A CAV-based perimeter-free regional traffic control strategy utilizing existing parking infrastructure
Hao Liu, Vikash V. Gayah
TL;DR
This work tackles regional traffic congestion in networks with connected and autonomous vehicles by replacing traditional perimeter metering with a perimeter-free holding strategy that parks CAVs with long remaining travel distances at nearby parking when density exceeds a critical level $\rho_{cr}$. The method integrates with a base Max-Pressure signal control (Q-MP) to form Q-MPH, preserving maximum stability while using parking capacity $K^p$ to temporarily remove vehicles from the street and re-introduce them after a holding time $\tau$. Microscopic simulations show that Q-MPH improves network throughput and reduces travel times for both held and non-held vehicles, is robust to parking location patterns and capacity, and remains effective under partial CAV penetration; it also outperforms Bang-Bang and N-MP perimeter controls under various scenarios. The approach offers practical implications for leveraging existing parking resources, informing parking expansion policies and facilitating smoother transitions to higher CAV shares without prescribing a fixed region perimeter.
Abstract
This paper proposes a novel perimeter-free regional traffic management strategy for traffic networks under a connected and autonomous vehicle (CAV) environment. The proposed strategy requires CAVs, especially those with long remaining travel distances, to temporarily wait at nearby parking facilities when the network is congested.
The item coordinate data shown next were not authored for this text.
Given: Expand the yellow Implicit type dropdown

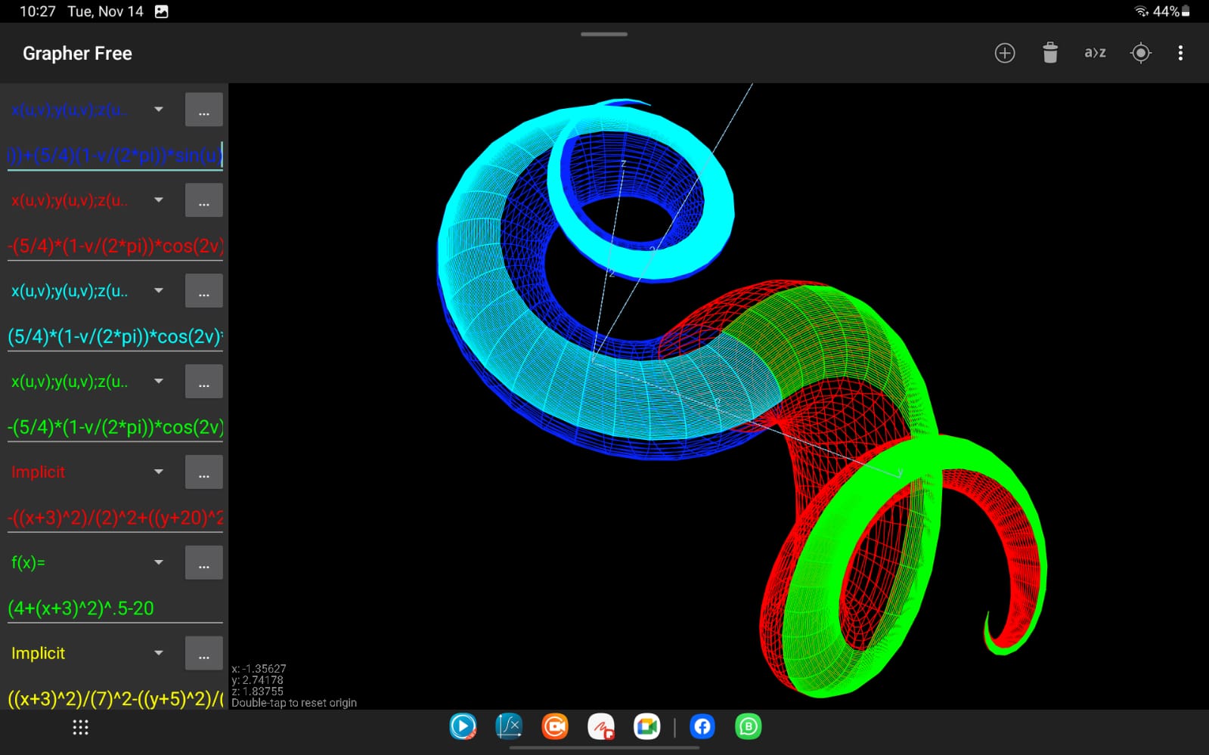Looking at the screenshot, I should pos(159,654).
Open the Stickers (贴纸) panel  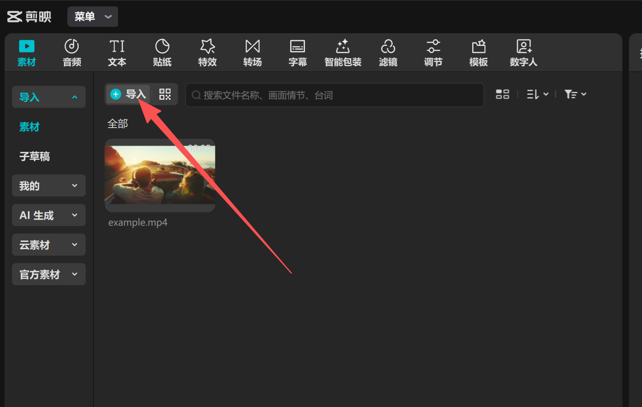162,53
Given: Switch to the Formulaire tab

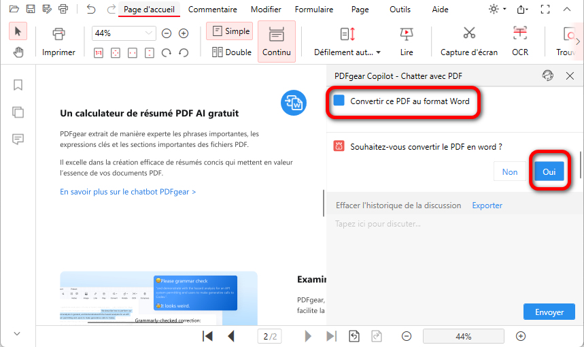Looking at the screenshot, I should [x=313, y=10].
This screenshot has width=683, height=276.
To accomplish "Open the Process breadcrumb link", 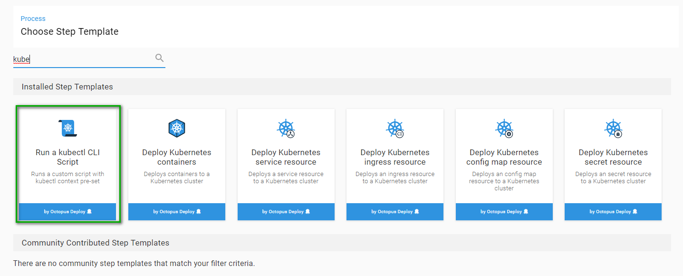I will pyautogui.click(x=33, y=19).
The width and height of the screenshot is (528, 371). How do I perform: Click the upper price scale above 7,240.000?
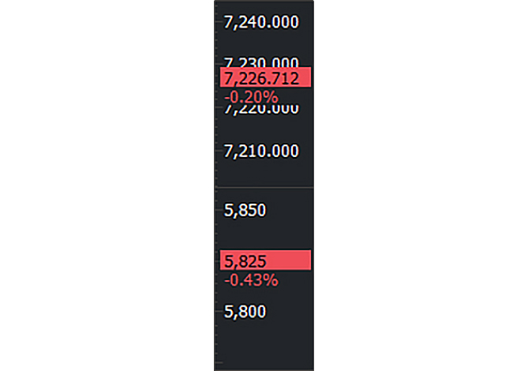point(264,6)
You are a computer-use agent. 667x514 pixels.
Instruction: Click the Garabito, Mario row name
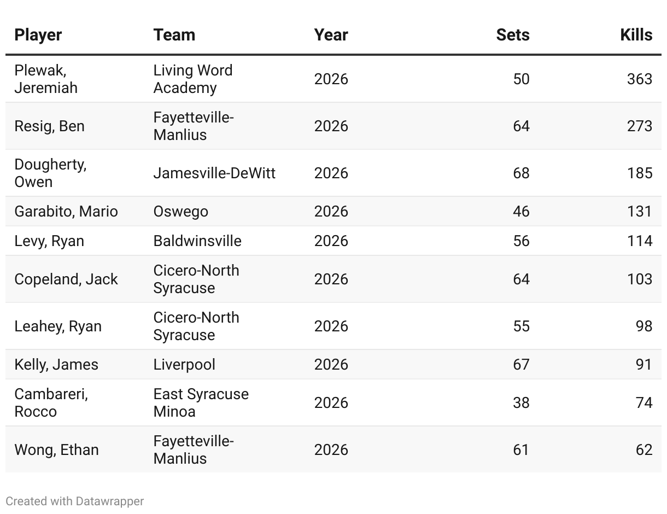point(66,212)
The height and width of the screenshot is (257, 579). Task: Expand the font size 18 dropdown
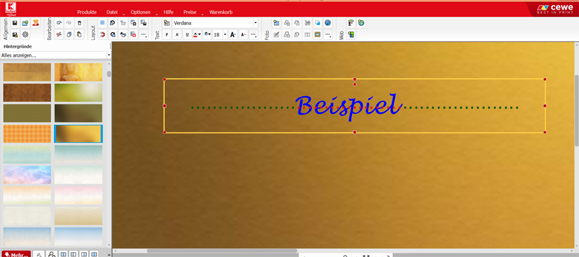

After a designated holding time, these CAVs are allowed to re-enter the network. Doing so helps reduce congestion and improve overall operational efficiency. Unlike traditional perimeter control approaches that restrict inflows to congested regions, the proposed holding strategy leverages existing parking infrastructure to temporarily hold vehicles in a way that partially avoids local queue accumulation issues. The proposed method can be easily integrated with existing signal control methods and retains the maximum stability property of the original traffic signal control methods. Simulation results show that the proposed strategy not only reduces travel time for vehicles that are not held, but can also reduce travel times for some of the held vehicles as well, which serves as another key merit of the proposed approach. Compared to the two benchmark perimeter control algorithms, the proposed strategy is more robust against demand patterns and generates stronger improvements in the operational efficiency. Importantly, since the proposed strategy requires existing parking infrastructure, its performance has been demonstrated under various configurations of parking locations and capacities. Particularly, it is demonstrated that the utilization of the parking facility consistently improves overall traffic efficiency, regardless of the facility's size. Lastly, the proposed strategy is shown to be beneficial in a partial CAV environment where only a subset of vehicles are available for holding.